Welcome to the domain different--to paraphrase from New Mexico's capital city of Santa Fe which bills itself "The City Different." Perhaps this space is not completely unique but my world shapes what I write as well as many other facets of my life. The four Ds figure prominently but there are many other things as well. Here you will learn what makes me tick, what thrills and inspires me, experiences that impact my life and many other antidotes, vignettes and journal notes that set the paradigm for Dierdre O'Dare and her alter ego Gwynn Morgan and the fiction and poetry they write. I sell nothing here--just share with friends and others who may wander in. There will be pictures, poems, observations, rants on occasion and sometimes even jokes. Welcome to our world!

Monday, April 8, 2013

No Coincidences?

I just saw on the news where Annette Funicello and Margaret Thatcher have passed away today. One might think what an unlikely pair to be linked, even in death? But not really. Annette of Mouseketeer fame was an icon of your youth if you are in the Baby Boomer Generation. Cute, bouncy and bubbly, she probably represented a paradigm of sorts, just what a lot of us wanted to be. Not me so much, yet the name was there in my past--a young woman for the early years of rock 'n roll before it became just rock, before Haight Ashbury and Kent State and an end to innocence for a generation. She was also a brave fighter for her disease and seemed to work quietly for that cause for the last couple of decades. For that I admire her. She was a lady, too, very different from some of today's divas, many of whom I think go too far in their flaunting and taunting and blatant disregard for the mores and morals that still guide a large portion of our citizens.

Margaret Thatcher, after perhaps Golda Meir, was an irresistible  powerhouse of a woman who broke the glass ceiling and became a national and international leader. Iron Maggie might not have been universally loved but she was respected. She was tough and stood as solid as a massive bluestone from Stonehenge. I admired her. Although I had no urge to go into politics and do not to this day, I had to look up to her for her strength and courage and sometimes ruthless support and demands for what she felt to be right. Without her, there could probably be no Hillary Clinton, no Condaleeza Rice, no female presidents of nations as diverse as Argentina and South Korea. It is now not at all inconceivable that the USA could have a woman as our Chief Executive as soon as the next election. There are murmurs if not louder mentions of a Hillary-Michelle Obama ticket in 2016. Now that would be something! But before Margaret Thatcher, that could not even have been a distant dream.

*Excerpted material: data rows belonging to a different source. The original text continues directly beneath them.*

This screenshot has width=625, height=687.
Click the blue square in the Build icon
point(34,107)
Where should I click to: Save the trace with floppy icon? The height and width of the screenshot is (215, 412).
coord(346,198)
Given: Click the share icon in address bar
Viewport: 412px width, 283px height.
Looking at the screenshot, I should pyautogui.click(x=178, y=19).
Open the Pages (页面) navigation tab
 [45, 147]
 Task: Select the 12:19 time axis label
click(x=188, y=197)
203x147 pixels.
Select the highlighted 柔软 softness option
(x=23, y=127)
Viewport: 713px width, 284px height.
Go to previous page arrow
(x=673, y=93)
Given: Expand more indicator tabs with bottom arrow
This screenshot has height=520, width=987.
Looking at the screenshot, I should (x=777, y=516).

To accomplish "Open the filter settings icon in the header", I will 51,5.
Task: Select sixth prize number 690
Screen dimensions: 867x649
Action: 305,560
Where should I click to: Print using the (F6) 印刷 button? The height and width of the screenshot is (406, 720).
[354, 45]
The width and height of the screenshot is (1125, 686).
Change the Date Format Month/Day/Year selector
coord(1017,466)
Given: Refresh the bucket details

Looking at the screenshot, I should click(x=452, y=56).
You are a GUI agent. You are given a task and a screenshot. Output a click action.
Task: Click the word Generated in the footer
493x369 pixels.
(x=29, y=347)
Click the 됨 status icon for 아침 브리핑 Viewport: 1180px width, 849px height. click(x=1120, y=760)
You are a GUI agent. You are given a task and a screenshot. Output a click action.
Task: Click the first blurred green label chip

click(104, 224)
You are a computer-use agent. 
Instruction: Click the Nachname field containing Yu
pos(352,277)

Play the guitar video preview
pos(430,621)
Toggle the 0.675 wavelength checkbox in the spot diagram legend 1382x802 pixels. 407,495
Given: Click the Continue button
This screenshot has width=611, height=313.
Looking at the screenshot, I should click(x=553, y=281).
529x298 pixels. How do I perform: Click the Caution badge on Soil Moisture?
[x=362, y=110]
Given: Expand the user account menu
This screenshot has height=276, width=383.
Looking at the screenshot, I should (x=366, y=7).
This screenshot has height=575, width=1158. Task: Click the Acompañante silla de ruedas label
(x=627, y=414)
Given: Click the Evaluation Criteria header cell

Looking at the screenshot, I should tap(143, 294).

So I feel the world is a better place that these two women were a part of it. They left their marks in vastly different ways but they leave a legacy that successors of later generations can climb on to reach still farther and higher and to strive for new goals and dreams and breakthroughs.

I was not a TV star or a politician but I was 'liberated' from my early years. There was really nothing I was told I could not do because I was a girl, a woman. I grew up a "tomboy" tagging after my father and working beside cowboys and outdoorsmen of many kinds. I learned to ride and train horses, to shoot a gun to kill rattlesnakes or marauding coyotes that threatened my livestock and deer to butcher and put in the freezer to feed the family. I learned how to change a tire on a truck, to do some simpler repairs on a vehicle if it needed maintenance or broke down far from any garage or mechanic. I could drive nails and cut boards to size with a saw, either a hand saw or a power saw. I could cut fire wood with a chain saw and split big logs with wedges and a sledge hammer into pieces that fit a stove or fireplace.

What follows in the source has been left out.